Add page with list of trove classifiers #1300

nlhkabu · 2016-06-30T05:42:59Z

For package authors, we will need to add a list of all trove classifiers. I am not sure where this is best placed - maybe in the footer?

ping @dstufft for an opinion on this.

timofurrer · 2016-07-08T02:37:42Z

Is this really a page that belongs on the PyPI site?

PEP 301 calls them distutils trove classifiers. Maybe a better place to give more information about those to the package authors would be the Python Packaging User Guide?

I think a link somewhere close to the classifiers shown in the project details page would be useful.

nlhkabu · 2016-07-08T05:27:14Z

Yes, sure. I am not opposed to moving it out of the site and into the docs. I do think we need to continue to link directly to it though, as this is something that is currently done on PyPI (so users may be accustomed to finding the list via this link).

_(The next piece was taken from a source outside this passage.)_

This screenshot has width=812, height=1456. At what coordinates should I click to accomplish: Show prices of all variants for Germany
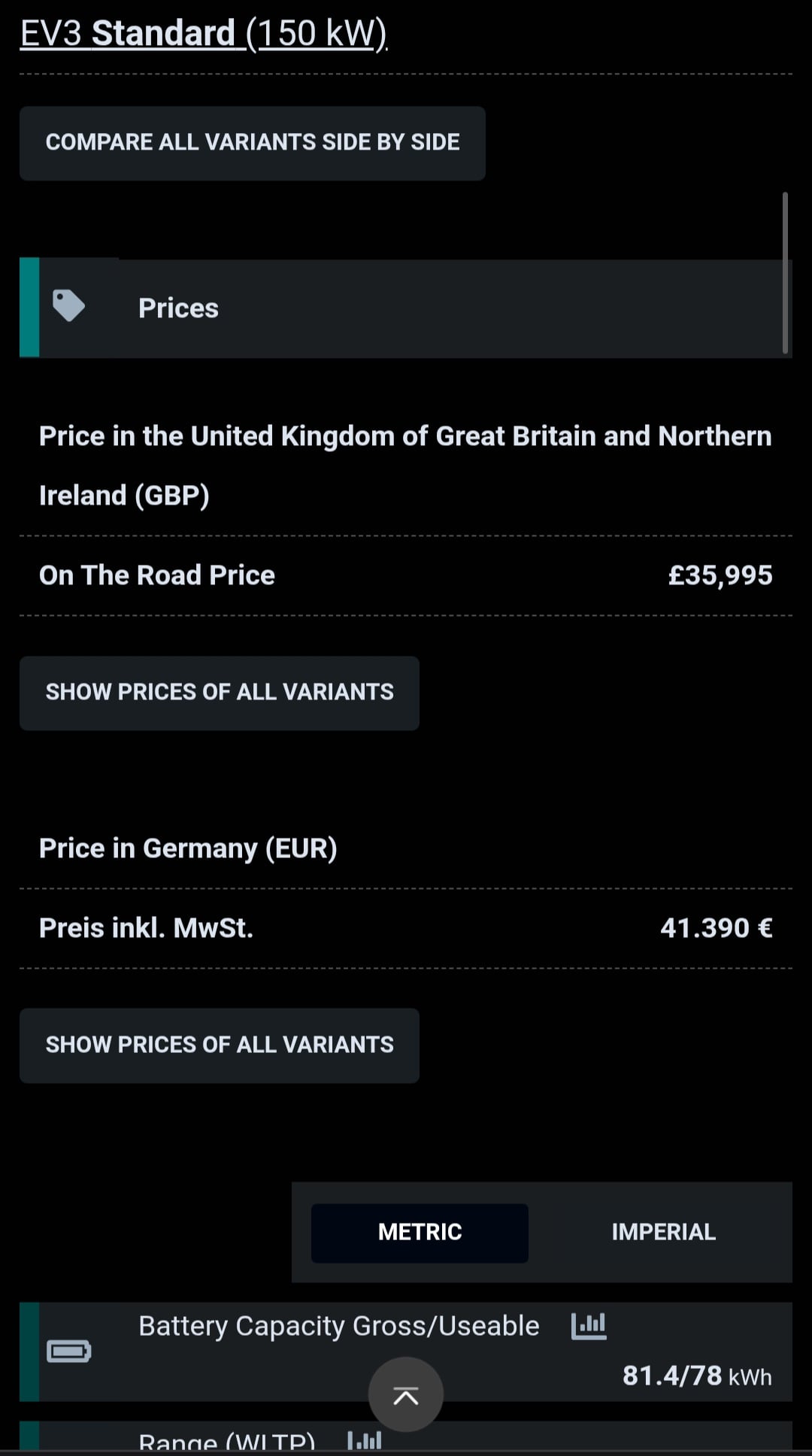point(220,1045)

takluyver · 2017-12-11T12:13:07Z

It's valuable to have the list in a convenient plain form, not embedded in HTML docs, for tools to fetch. Flit does this, for instance. The list changes often enough (e.g. adding new frameworks) that I don't want to bundle a static copy.

At present it seems you can get this from the legacy API at https://pypi.org/pypi?%3Aaction=list_classifiers - can we rely on that URL working for the foreseeable future?

dstufft · 2017-12-11T12:27:07Z

Yes that will continue to work, although ideally for automated consumption we come up with some newer, better JSON based API.

takluyver · 2017-12-11T13:12:09Z

Great, thanks. There's no pressure from my side for a JSON version of this unless someone makes a classifier with a newline in.

ncoghlan · 2018-01-27T07:04:52Z

I think @timofurrer's question does raise an interesting UX question: would a file in the specifications section of the PyPUG and/or some other PyPA repo that anyone can submit a PR to be a better primary data source for this information than the PyPI database?

Then PyPI would just be a consumer of that file (presenting it via the web URL), rather than the source of the official list.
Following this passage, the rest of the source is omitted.